## ASSIGNMENT
Which lines below contain "dropdown"? Pull them out.

--------------------------------

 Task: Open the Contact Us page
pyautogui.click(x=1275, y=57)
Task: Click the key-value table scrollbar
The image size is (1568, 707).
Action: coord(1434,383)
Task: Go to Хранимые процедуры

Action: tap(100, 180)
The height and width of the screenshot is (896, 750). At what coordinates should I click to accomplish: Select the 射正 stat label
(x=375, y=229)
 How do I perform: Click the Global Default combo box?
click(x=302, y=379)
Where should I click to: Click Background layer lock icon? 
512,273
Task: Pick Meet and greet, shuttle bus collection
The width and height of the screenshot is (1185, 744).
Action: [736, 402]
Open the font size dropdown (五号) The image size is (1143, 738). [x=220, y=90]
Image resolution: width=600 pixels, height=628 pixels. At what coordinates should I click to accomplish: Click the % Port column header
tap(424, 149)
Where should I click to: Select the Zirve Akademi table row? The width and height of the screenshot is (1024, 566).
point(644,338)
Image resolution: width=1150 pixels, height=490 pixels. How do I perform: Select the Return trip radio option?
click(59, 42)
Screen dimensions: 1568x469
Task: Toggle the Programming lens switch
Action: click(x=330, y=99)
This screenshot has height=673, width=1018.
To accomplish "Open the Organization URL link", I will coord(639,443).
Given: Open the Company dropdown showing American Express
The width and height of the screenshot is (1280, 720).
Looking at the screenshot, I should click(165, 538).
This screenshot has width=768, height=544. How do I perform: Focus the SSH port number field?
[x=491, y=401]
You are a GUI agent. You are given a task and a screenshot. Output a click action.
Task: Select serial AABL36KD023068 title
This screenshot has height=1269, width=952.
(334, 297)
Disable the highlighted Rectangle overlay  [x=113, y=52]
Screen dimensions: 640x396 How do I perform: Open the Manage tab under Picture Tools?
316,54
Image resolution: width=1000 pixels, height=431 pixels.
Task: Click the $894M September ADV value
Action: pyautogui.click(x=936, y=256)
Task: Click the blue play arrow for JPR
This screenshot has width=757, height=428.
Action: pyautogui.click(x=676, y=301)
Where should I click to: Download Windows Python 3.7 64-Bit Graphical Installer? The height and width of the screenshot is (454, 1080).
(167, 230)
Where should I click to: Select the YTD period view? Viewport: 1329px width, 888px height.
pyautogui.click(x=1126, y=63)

--------------------------------

## OUTPUT OF THE TASK
Open the font size dropdown (五号) The image size is (1143, 738). [x=220, y=90]
Given: Open the Company dropdown showing American Express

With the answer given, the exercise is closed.